I don’t know of too many slate roofs. I was thinking first you meant those half-pipe clay tiles as used in western climates such as in California. They look Californian anyway. Those are probably expensive to fix too, I’d think. I don’t know how they’re fastened on even.
Possumman
Sunday - February 15th 2026 2:38PM MST
PS yeah we did ok mod and it would have been a great job if you didn't have to deal with customers all day and my phone didn't start ringing before 7 am. Still I was there for 20 years with that company. Funnest part was explaining to people with who had a slate roof why it needed repairs. They would say " I thought that roof would last a lifetime!". And I would have to tell them them gently that since their house was built in 1913 that it had lasted the original owners lifetime and then some. Sorry but your roof needs 100 slate replaced at $50 each and new copper valleys at $100/foot!
Moderator
Sunday - February 15th 2026 10:33AM MST
PS: I’m so sorry for the late reply, Possumman. I really appreciate your information. Did you make pretty good money when you were the manager?

What do you think of that over $90K roofing job? I think even at $50K, the company would be making a killing.

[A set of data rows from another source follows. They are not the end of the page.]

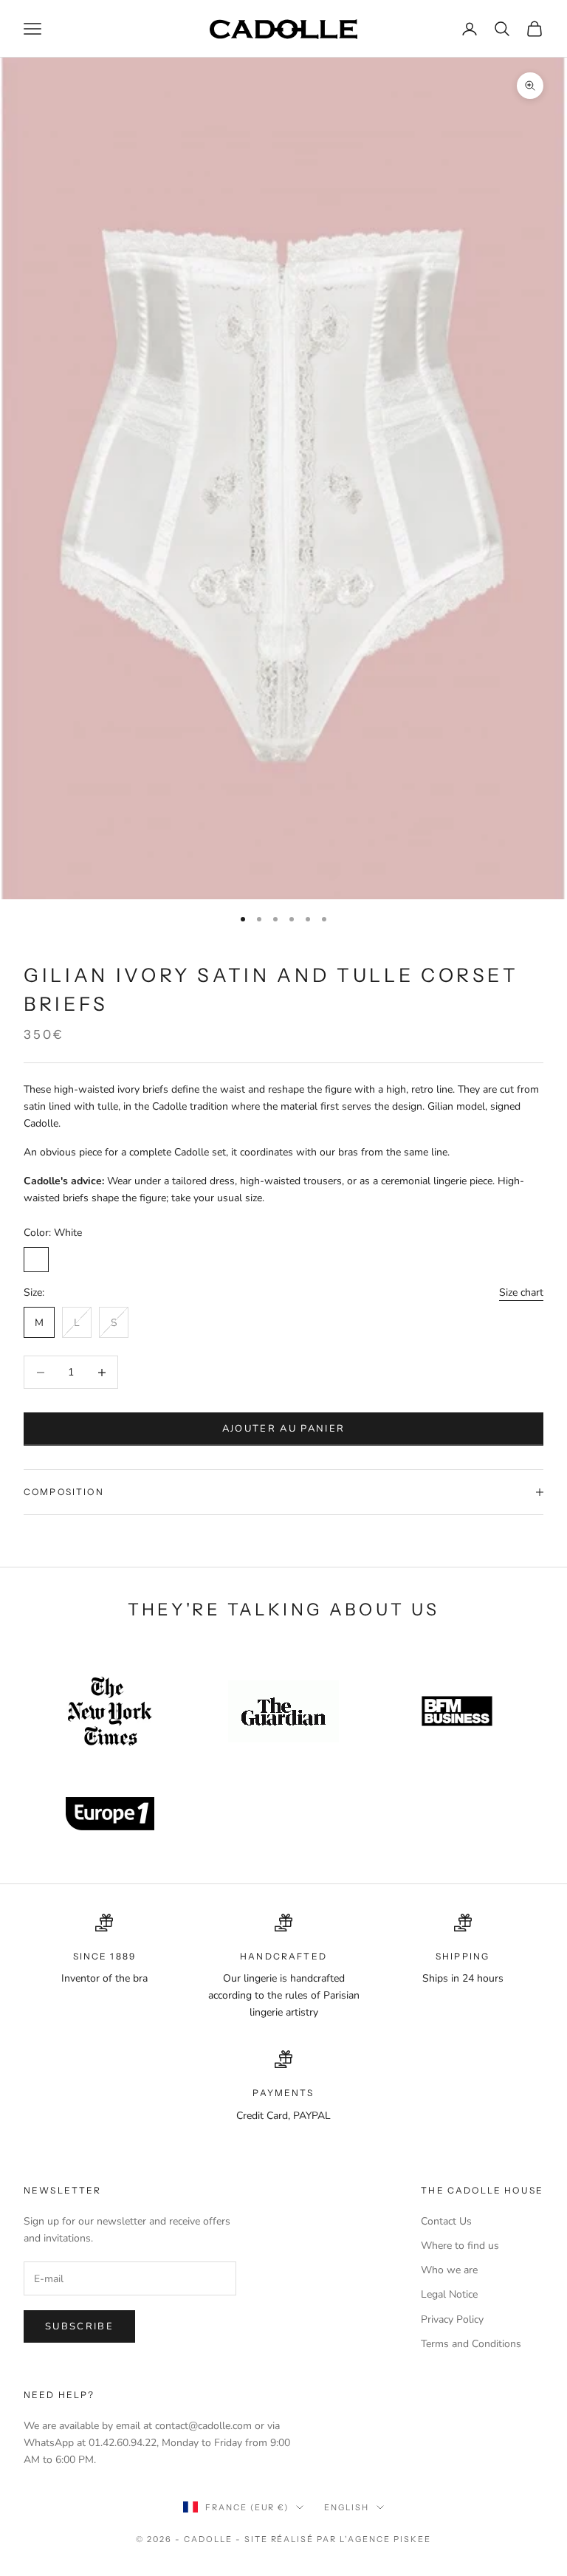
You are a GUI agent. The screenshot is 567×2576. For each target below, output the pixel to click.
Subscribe (79, 2326)
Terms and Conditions (471, 2344)
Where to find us (460, 2246)
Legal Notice (449, 2294)
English (346, 2507)
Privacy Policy (452, 2319)
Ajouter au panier (284, 1428)
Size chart (521, 1292)
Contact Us (446, 2221)
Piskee (412, 2539)
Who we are (449, 2270)
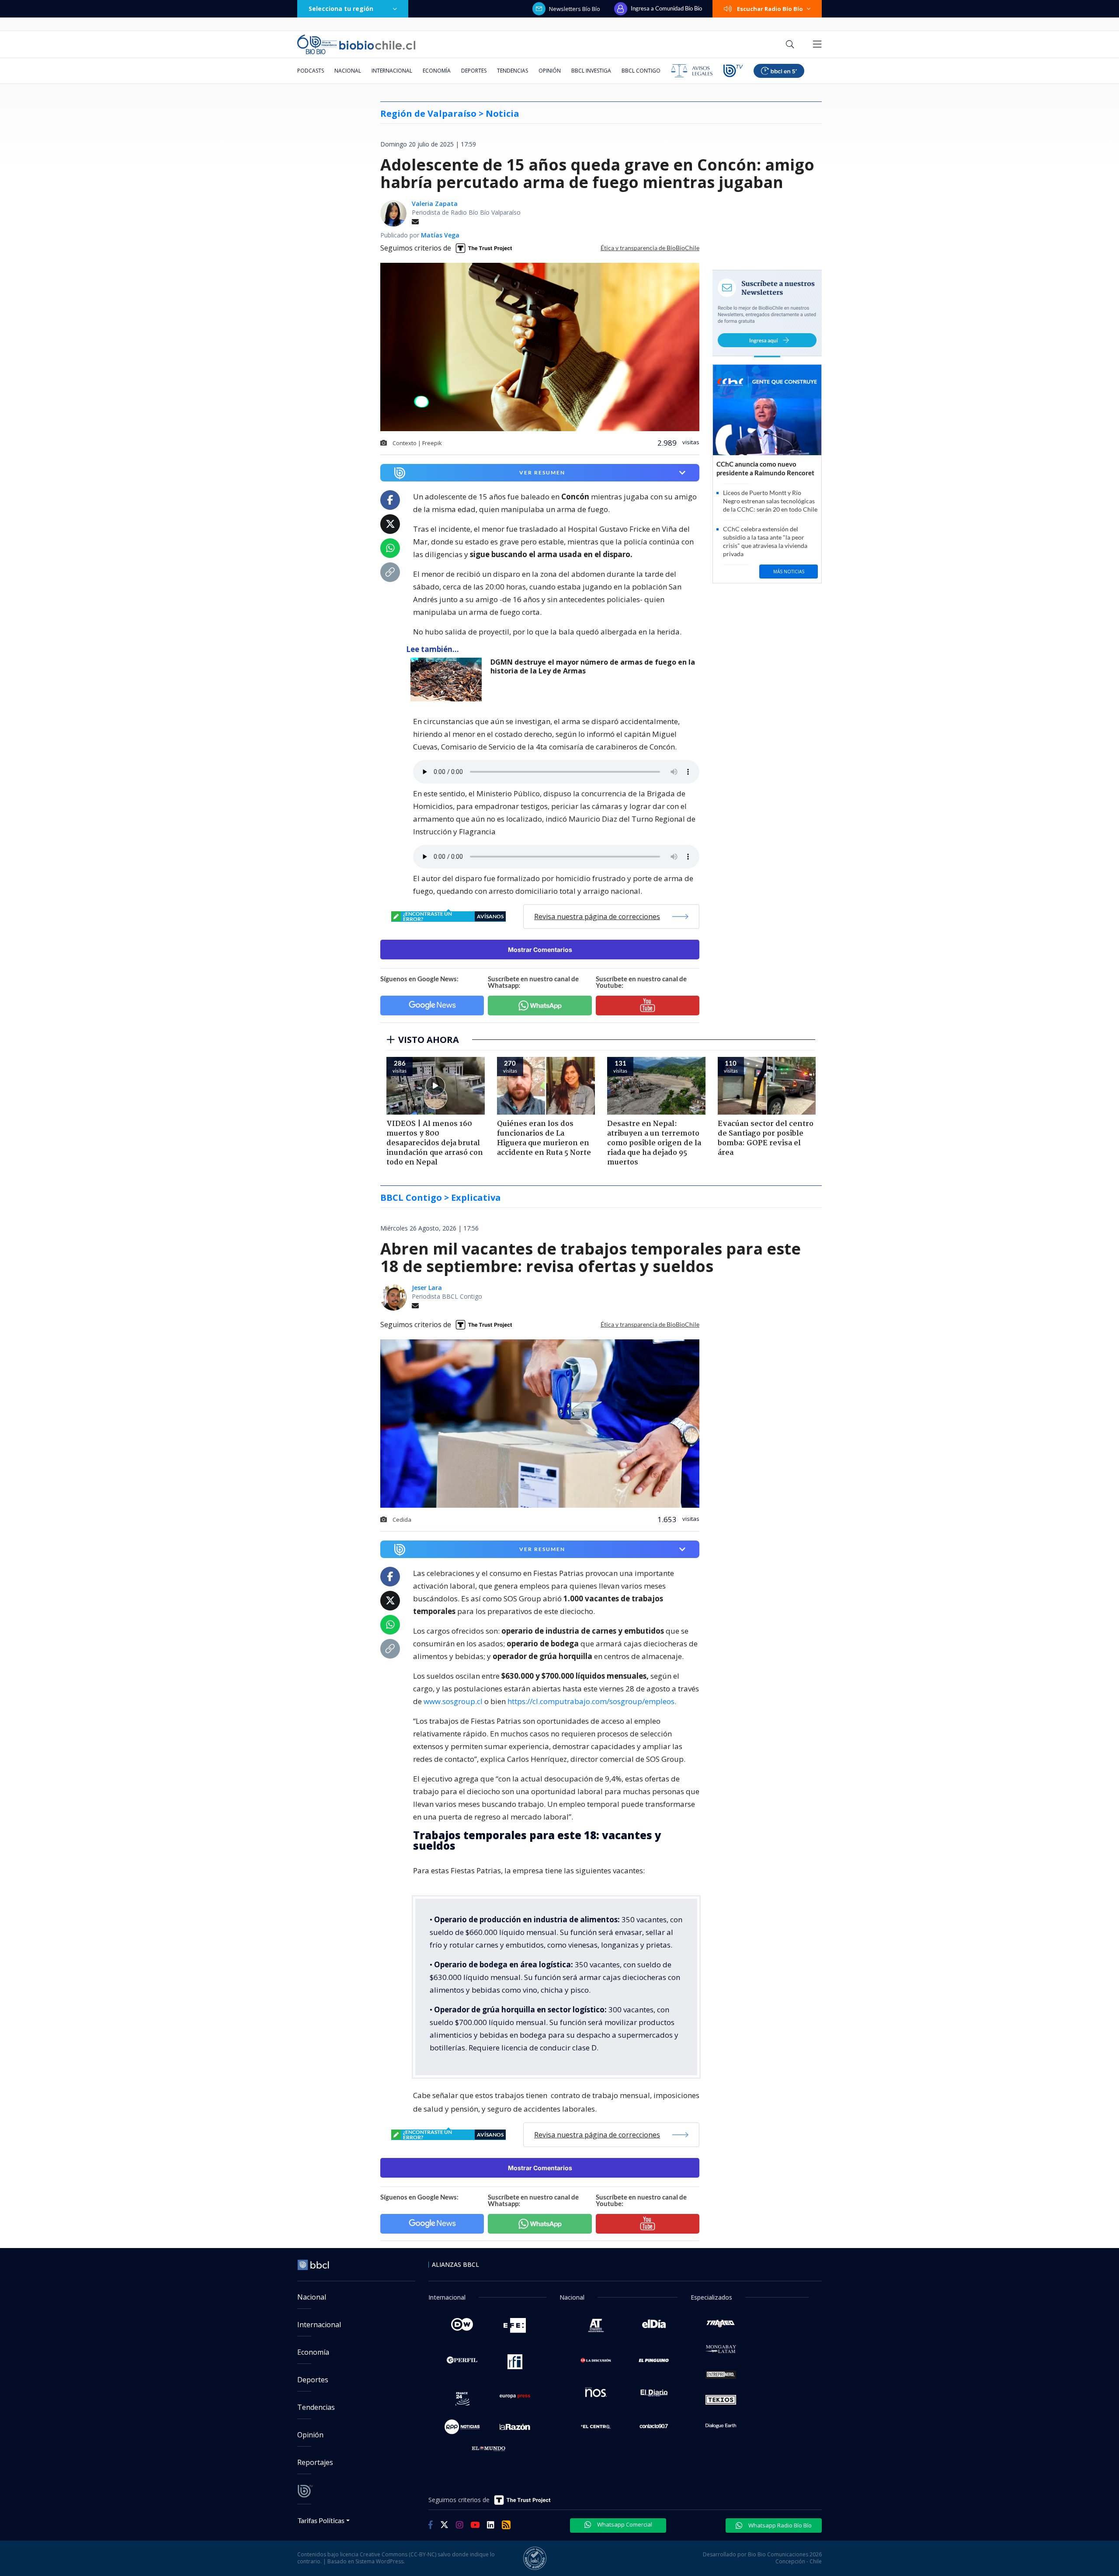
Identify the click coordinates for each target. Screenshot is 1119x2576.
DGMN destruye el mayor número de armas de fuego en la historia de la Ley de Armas (592, 667)
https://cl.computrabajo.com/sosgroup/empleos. (591, 1701)
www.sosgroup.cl (453, 1701)
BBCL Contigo (641, 70)
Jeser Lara (427, 1287)
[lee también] (448, 679)
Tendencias (512, 70)
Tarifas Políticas (321, 2520)
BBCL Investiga (591, 70)
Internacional (392, 70)
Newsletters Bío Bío (574, 9)
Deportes (474, 70)
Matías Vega (440, 235)
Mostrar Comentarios (540, 949)
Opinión (550, 70)
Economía (437, 70)
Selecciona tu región (341, 8)
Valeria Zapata (435, 203)
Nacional (347, 70)
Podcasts (310, 70)
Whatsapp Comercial (624, 2524)
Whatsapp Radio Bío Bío (779, 2525)
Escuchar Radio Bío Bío (770, 9)
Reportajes (315, 2462)
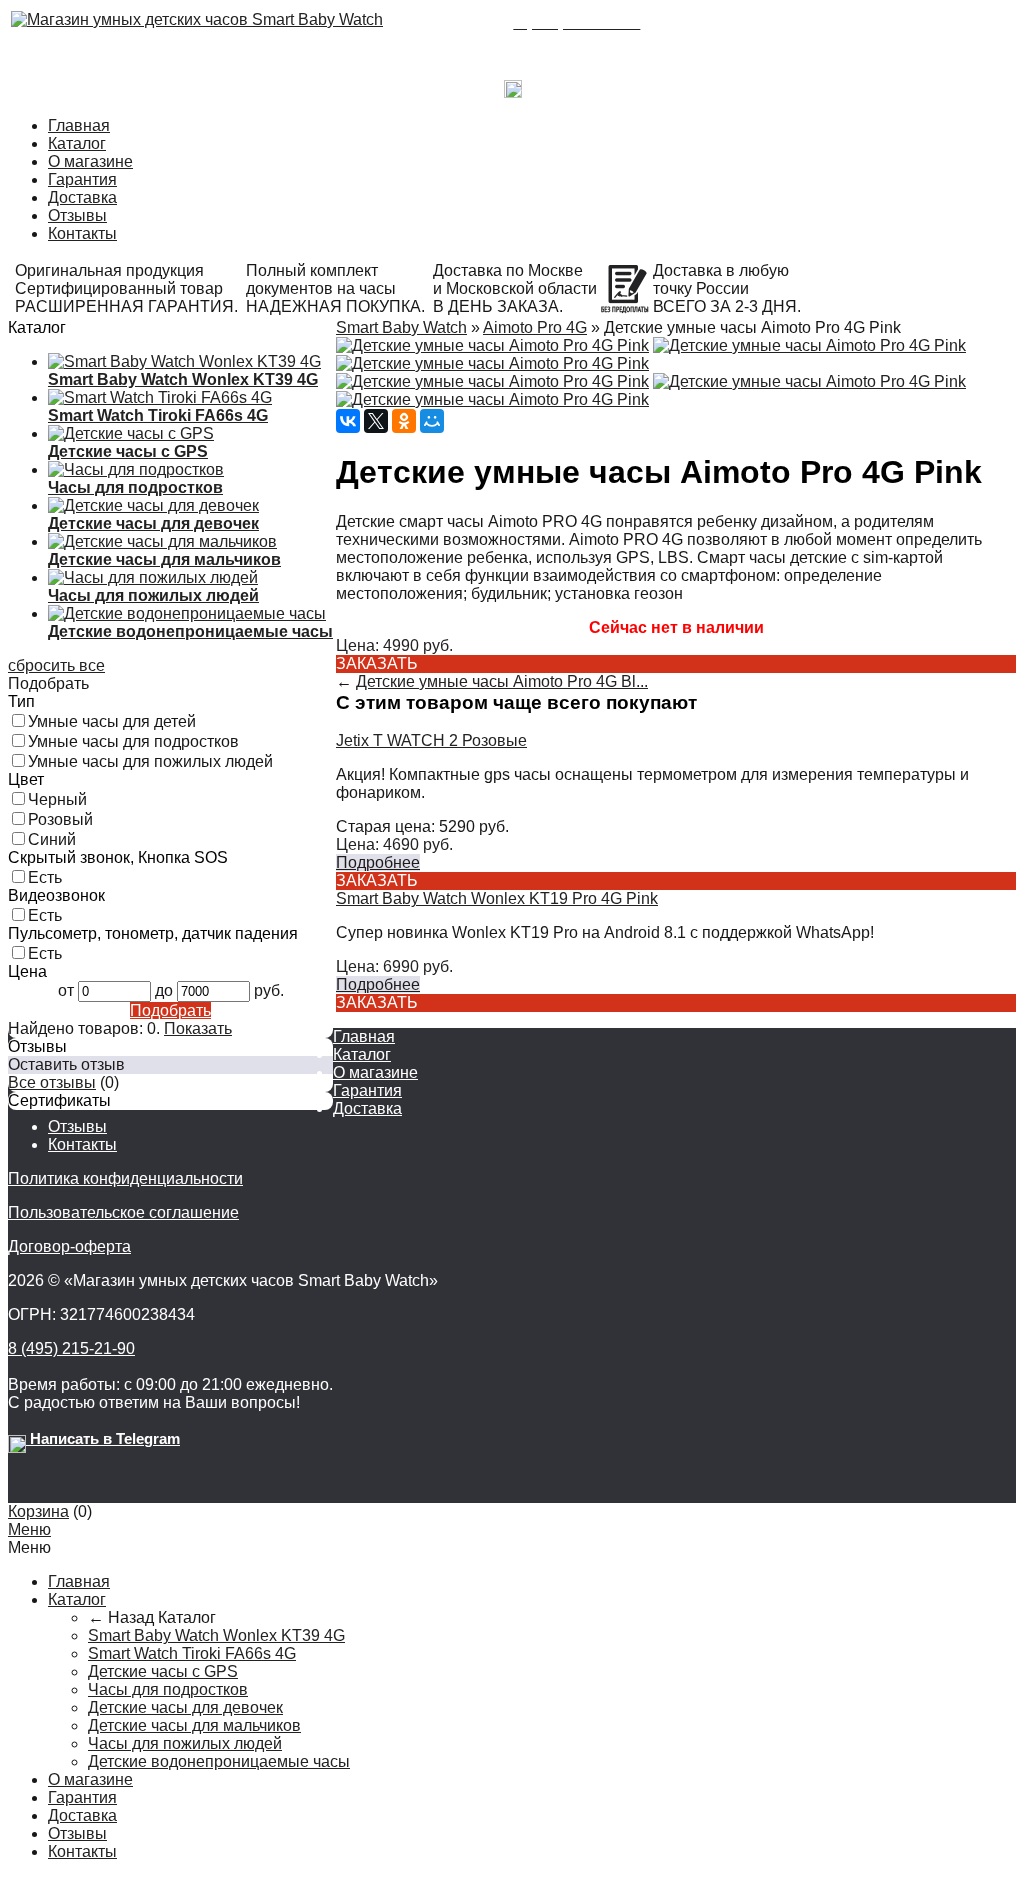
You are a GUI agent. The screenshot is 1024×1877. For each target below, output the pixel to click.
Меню (29, 1529)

Funny you mentioned the van and the magnets, because the 3 guys that did my roof were like that. In fact, the van did not advertise roofing work when I saw it, but I went and asked them, and they said they could do the work. Perhaps they didn’t do it often, explaining while their material estimate was extremely high, I’ll never know.
Possumman
Saturday - February 14th 2026 12:28PM MST
PS. When I was manager of a roofing/ remodeling company we often did small jobs in house with our 2 man crews.. When we did reroof jobs we had a couple of subs we used generally an white American super and 4-5 Hispanic guys actually on the roof doing the scut work. They were extremely efficient and knocked out most jobs in a day. Sometimes 2 days if all the gutters and spouts were replaced along with some facia or rake wrap was done. These guys had anonymous white vans with our magnetic logo signs stuck on the sides. They had other company magnetic signs stuck on the insides and could change them as needed. You need to get a roof off and on quick. We also did slate work in-house and that's another crazy expensive job but that is a craft. Shingles are a commodity type job.